▶ **Aim of the task**:
Could you copy every line of the data that contains the word "number"?

▶ **Input records**:
· · · · ·

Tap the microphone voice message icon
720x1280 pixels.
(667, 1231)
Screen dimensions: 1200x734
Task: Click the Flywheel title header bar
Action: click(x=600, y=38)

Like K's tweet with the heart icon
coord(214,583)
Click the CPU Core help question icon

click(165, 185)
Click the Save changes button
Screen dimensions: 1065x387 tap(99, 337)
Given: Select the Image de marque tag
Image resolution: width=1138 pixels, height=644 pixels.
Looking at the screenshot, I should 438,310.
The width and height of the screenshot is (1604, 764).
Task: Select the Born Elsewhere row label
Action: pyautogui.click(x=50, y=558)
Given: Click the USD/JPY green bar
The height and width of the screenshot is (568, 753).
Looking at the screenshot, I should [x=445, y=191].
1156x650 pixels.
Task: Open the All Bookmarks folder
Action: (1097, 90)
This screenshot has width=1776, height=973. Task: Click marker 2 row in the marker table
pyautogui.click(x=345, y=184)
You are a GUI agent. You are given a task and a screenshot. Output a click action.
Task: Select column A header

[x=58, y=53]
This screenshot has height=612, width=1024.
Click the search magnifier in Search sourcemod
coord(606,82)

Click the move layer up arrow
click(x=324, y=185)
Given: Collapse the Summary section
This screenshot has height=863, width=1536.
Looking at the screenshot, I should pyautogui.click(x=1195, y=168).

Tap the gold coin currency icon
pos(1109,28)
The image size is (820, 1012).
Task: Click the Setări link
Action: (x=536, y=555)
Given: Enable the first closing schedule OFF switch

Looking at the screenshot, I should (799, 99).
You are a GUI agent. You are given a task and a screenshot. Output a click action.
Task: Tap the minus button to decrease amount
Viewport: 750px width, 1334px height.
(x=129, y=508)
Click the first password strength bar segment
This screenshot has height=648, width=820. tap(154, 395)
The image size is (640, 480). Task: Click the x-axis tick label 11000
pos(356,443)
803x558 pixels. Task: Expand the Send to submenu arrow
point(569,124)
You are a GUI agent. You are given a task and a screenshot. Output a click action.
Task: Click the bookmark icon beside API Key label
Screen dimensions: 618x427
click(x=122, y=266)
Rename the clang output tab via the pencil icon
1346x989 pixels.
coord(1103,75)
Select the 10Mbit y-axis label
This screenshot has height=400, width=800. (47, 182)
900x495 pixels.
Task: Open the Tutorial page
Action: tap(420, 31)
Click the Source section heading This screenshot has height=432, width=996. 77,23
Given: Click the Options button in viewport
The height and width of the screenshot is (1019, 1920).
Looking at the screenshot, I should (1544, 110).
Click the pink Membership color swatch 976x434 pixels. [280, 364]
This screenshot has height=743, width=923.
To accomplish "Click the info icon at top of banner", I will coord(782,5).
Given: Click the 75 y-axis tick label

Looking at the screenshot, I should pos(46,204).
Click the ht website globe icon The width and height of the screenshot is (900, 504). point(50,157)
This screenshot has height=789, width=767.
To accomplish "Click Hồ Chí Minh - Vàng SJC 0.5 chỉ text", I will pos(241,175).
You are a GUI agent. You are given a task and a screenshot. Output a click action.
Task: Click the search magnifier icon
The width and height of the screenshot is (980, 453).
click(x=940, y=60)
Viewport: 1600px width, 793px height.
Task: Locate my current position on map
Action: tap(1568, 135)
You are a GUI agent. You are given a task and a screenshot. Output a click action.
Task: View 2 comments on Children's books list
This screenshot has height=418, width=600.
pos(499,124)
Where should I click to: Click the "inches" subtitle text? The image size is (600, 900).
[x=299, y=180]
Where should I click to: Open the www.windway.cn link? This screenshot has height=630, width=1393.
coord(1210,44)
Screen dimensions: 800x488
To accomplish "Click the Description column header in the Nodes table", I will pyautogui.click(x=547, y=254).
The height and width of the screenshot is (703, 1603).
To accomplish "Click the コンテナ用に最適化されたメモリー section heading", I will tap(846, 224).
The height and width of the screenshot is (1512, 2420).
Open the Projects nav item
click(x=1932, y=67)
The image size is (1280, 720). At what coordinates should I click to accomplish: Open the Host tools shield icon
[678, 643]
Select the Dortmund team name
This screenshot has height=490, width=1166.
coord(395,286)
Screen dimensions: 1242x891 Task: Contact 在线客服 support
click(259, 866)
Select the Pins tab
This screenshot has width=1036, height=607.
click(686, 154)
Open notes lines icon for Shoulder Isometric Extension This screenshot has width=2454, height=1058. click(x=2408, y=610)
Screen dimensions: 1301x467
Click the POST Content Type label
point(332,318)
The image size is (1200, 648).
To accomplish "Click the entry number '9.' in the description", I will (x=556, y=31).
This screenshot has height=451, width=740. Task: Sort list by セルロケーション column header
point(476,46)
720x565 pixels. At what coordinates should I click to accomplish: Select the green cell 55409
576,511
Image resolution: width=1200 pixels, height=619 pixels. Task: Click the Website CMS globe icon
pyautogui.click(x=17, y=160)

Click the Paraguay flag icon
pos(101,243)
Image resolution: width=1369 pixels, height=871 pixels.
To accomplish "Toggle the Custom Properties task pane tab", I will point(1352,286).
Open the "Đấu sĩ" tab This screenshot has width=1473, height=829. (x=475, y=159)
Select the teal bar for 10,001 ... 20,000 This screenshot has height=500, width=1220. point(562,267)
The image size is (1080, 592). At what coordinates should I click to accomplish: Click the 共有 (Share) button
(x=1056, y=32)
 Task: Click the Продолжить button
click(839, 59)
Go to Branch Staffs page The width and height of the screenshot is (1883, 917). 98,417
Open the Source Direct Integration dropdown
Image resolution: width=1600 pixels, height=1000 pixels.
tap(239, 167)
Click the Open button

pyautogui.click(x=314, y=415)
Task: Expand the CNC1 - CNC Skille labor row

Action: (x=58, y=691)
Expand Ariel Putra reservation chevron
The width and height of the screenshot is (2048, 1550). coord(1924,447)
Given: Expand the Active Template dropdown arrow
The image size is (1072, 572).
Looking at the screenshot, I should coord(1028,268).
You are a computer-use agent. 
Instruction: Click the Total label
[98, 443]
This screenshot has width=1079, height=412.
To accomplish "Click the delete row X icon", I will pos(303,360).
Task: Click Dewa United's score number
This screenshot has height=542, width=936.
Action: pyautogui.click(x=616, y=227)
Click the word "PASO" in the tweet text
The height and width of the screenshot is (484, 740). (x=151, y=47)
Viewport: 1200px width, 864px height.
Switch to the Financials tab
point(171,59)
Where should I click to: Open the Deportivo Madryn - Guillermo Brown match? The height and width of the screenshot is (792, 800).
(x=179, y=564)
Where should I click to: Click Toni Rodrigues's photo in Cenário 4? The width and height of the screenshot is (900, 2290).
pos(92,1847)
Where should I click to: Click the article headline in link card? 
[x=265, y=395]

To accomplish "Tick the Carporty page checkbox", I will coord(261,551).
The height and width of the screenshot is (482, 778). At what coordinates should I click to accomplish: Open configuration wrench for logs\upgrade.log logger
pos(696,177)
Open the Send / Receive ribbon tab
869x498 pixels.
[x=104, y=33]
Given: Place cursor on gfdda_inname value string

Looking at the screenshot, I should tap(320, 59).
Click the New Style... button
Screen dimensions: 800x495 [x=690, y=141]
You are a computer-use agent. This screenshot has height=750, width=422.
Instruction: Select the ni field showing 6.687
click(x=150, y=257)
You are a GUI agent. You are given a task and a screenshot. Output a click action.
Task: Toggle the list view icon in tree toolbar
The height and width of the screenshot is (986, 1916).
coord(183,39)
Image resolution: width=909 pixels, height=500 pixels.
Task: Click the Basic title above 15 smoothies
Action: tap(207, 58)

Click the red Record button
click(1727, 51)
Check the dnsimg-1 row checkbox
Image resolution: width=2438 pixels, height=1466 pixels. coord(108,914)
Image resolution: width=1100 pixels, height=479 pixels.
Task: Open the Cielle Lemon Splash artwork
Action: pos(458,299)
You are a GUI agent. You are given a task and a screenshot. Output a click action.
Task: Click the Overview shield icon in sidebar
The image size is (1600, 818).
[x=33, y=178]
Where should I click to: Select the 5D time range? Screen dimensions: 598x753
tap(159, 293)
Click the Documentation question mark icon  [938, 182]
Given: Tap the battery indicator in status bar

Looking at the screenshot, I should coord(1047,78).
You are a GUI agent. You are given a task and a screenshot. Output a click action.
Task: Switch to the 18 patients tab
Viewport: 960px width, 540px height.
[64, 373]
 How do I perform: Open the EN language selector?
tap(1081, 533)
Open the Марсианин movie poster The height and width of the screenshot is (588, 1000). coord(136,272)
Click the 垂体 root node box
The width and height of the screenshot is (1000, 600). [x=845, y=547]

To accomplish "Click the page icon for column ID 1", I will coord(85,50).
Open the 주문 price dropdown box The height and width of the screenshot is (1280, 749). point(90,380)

· · · · ·

▶ **Result**:
To accomplish "Click the entry number '9.' in the description", I will (x=556, y=31).
Task: Click Dewa United's score number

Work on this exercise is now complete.